If the health monitor detects degradation, the canary is killed
and all traffic returns to the production model.
"""
start = time.perf_counter()
try:
prediction, version = router.route(request_id, features)
latency = (time.perf_counter() - start) * 1000
monitor.record(is_error=False, latency_ms=latency)
except Exception:
latency = (time.perf_counter() - start) * 1000
monitor.record(is_error=True, latency_ms=latency)
logger.exception("Prediction failed for request %s", request_id)
raise
should_rollback, reason = monitor.should_rollback()
if should_rollback:
logger.warning("AUTOMATIC ROLLBACK triggered: %s", reason)
router.rollback()
return prediction
Feature Flags: The Escape Hatch
Feature flags let you enable or disable a model without redeploying. Store a flag in a configuration service (Redis, a database, even an environment variable for small deployments). Check the flag before routing to the new model. When something goes wrong, flip the flag. No container rebuild, no CI/CD pipeline, no deployment wait. The flag check adds microseconds of latency and provides minutes of incident response time savings.
The Complete Lifecycle
Every concept in this book — from data manipulation in Chapter 2 through evaluation in Chapter 8 to deployment in Chapter 10 — converges into a single cycle:
- Train on historical data with proper evaluation (Chapters 5–6, 8)
- Validate with calibration, cross-validation, and subgroup analysis (Chapter 8)
- Register the model with full metadata in MLflow (Section 11.1)
- Shadow the new model against the production model (Section 11.4)
- Canary — route 5% of traffic, monitor, gradually increase (Section 11.4)
- Promote to 100% when canary metrics are stable (Section 11.4)
- Monitor for drift and degradation (Section 11.2)
- Collect feedback — pair predictions with ground truth (Section 11.3)
- Retrain when monitoring signals trigger (Section 11.3)
- Return to step 1.
This cycle has no end state. The model is never “done.” The system is never “finished.” There is always the next drift event, the next data pipeline change, the next feature that degrades, the next shift in user behavior.
Closing: What Makes an ML System Survive
The best ML systems in production are not the ones with the highest accuracy on a benchmark.

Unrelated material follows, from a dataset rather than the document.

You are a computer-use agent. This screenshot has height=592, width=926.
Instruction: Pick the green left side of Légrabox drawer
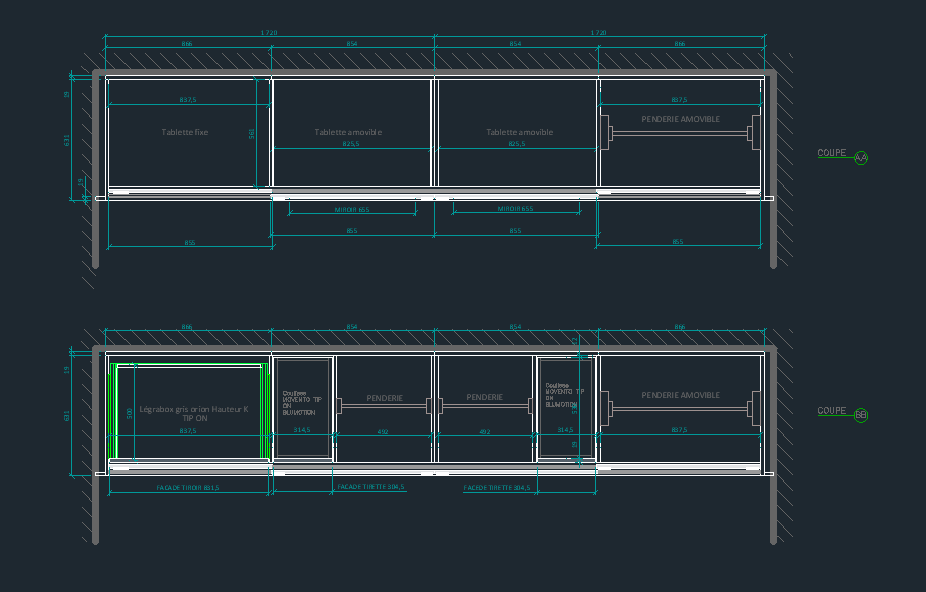(111, 412)

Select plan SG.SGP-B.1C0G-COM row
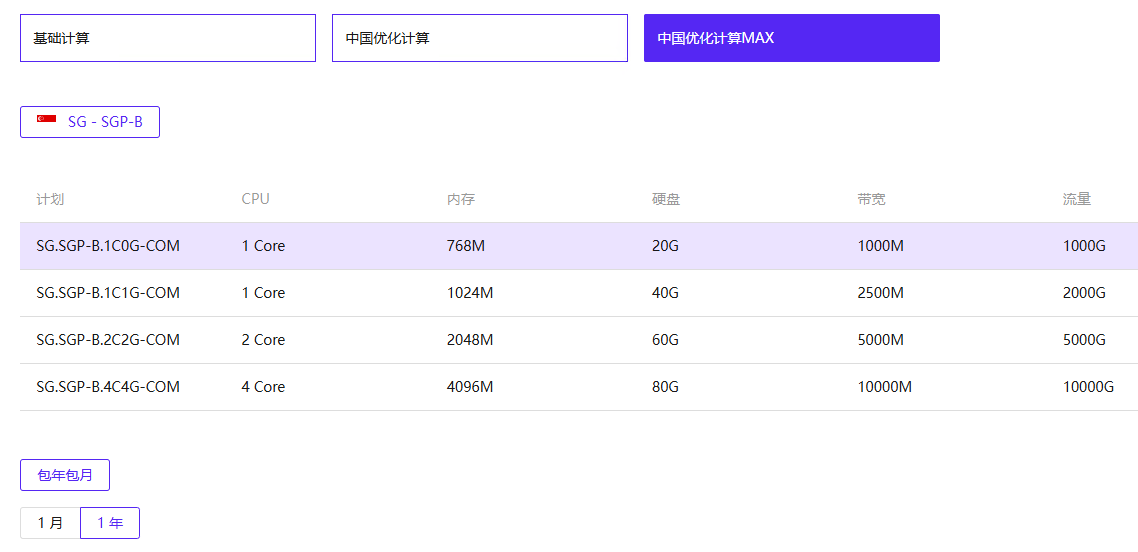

They are not the ones using the latest architecture. They are not the ones with the most features or the most data.
The best ML systems are the ones that degrade gracefully and recover automatically. They detect when predictions are getting worse before the business dashboard does. They retrain on the right data at the right time. They deploy new models without risking the entire user base. They roll back in seconds when something goes wrong.
Building these systems is not glamorous work. It does not involve novel architectures or state-of-the-art research. It involves logging predictions, running statistical tests on feature distributions, writing health check endpoints, and setting up automatic rollback rules. It is plumbing.
But plumbing is what separates a model that impresses in a demo from a model that runs in production for years. And production — messy, hostile, surprising production — is where your model creates value.